Desmistificando a Justiça do Trabalho

Daniela Vasconcellos Gomes (OAB/RS 58.090)

Com a reforma havida na legislação trabalhista imposta pela Lei 13.467/2017, passou-se a discutir em diversos meios as características do Direito do Trabalho no Brasil. Dos diversos ramos do Direito, o Direito do Trabalho e o Direito Penal talvez sejam os mais mal falados pela sociedade brasileira, o primeiro injustamente e o segundo com certa razão, diante da premente necessidade de reforma da legislação criminal.

O Direito do Trabalho em verdade é pouco conhecido e muito mistificado, em que o pouco conhecimento da legislação abre espaço para suposições e histórias distorcidas. De modo que, embora parte da sociedade brasileira atribua caráter totalmente protecionista à Justiça do Trabalho, em que alguns empresários alegam que os trabalhadores “tentam ganhar na loteria” ao postular seus direitos na Justiça do Trabalho, ou que “não adianta pagar certo pois depois tem que pagar tudo de novo”, esta não é a realidade do cotidiano forense trabalhista.

É certo que podem existir pedidos afastados da realidade, o que pode acontecer em qualquer área do Direito, quando os clientes não são sinceros com seus procuradores ao relatar suas situações vividas, mas tal situação sempre foi desencorajada pela legislação por meio da figura de litigância de má-fé, a qual não é novidade imposta pela Lei 13.467/2017, mas prevista no ordenamento brasileiro ao menos desde o Código de Processo Civil de 1939, com raízes muito mais antigas, ainda no antigo direito romano.

Ainda que exista uma falsa ideia disseminada em que a Justiça do Trabalho está repleta de aventuras jurídicas, é preciso dizer que tal noção é totalmente distanciada da realidade, pois levantamentos de diversos Tribunais Regionais do Trabalho apontam que a maior parte dos pleitos estão relacionados a direitos básicos dos trabalhadores que não foram pagos por suas empregadoras.

No Tribunal Regional do Trabalho da 4ª Região, que tem jurisdição no Estado do Rio Grande do Sul, ainda não existem dados estatísticos oficiais, mas juízes e servidores afirmam que as principais causas de ações trabalhistas no Estado envolvem verbas de rescisão de contrato, reconhecimento de vínculo de emprego, não recolhimento do FGTS, adicional por insalubridade, e horas extras. Ou seja, não se tratam se pedidos “mirabolantes” como querem acreditar alguns, mas verbas efetivamente devidas e que não foram pagas durante o contrato de trabalho.

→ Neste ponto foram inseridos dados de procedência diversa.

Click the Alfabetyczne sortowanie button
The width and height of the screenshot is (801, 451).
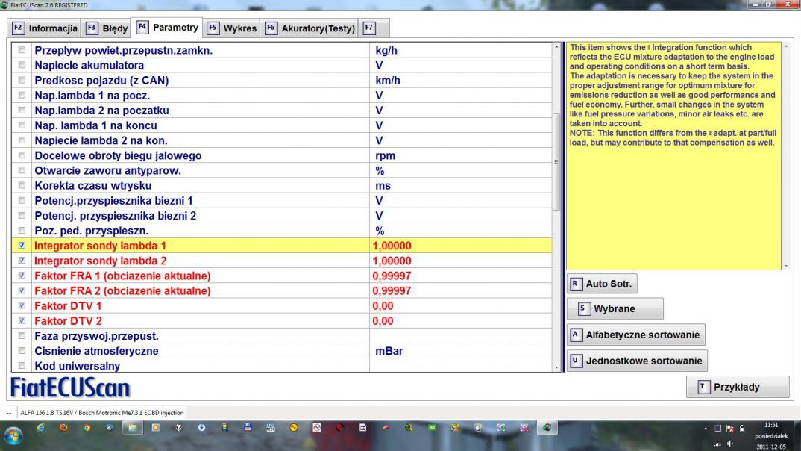coord(635,335)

Outro aspecto muitas vezes distorcido é a forma de solução das demandas, já que muitos defendem que a maioria das demandas é improcedente, o que seria fruto das “aventuras jurídicas” existentes na Justiça do Trabalho, quando esta não é a realidade, pois a maioria das demandas termina com a conciliação entre as partes ou com procedência total ou parcial da ação, sendo improcedência a minoria dos casos.

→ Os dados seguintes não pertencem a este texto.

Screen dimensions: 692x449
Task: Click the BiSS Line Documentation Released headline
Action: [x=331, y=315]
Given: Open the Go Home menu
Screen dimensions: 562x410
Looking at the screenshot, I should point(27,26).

Para ilustrar de forma concreta essa afirmação, é possível analisar dados estatísticos da Vara do Trabalho de Farroupilha, com base nos relatórios da Corregedoria Regional do TRT4 dos últimos dois anos, em que os resultados apontam que as demandas trabalhistas foram solucionadas da seguinte forma no ano de 2016: conciliação: 50%, total procedência: 6%, parcial procedência: 27%, improcedência: 7% e desistência/arquivamento: 10%, e no ano de 2017: conciliação: 46%, total procedência: 6%, parcial procedência: 28%, improcedência: 8% e desistência/arquivamento: 12%.

Assim, considerando os dados estatísticos dos dois últimos anos da Vara do Trabalho de Farroupilha, apenas 7 ou 8% das demandas trabalhistas ajuizadas foram julgadas totalmente improcedentes, por considerar que o trabalhador não possuía razão em relação aos direitos postulados, percentual muito abaixo de ações julgadas improcedentes na Justiça Estadual, por exemplo.

Se as demandas trabalhistas fossem tão infundadas como defendem alguns, esse percentual de 7 ou 8% de demandas improcedentes seria muito maior, o que não ocorre na realidade. Assim como a conciliação ocorrida em cerca de metade dos casos  demonstra que os direitos postulados pelos trabalhadores não são “aventura jurídica” ou “loteria jurisdicional”, desmistificando a Justiça do Trabalho, tão mal falada mas tão necessária, especialmente em uma sociedade tão desigual, e que o trabalhador muitas vezes precisa se submeter a condições adversas para não perder sua única fonte de renda.

 

Publicado originalmente em: Jornal Informante (Farroupilha – RS), v. 504, fev. 2018.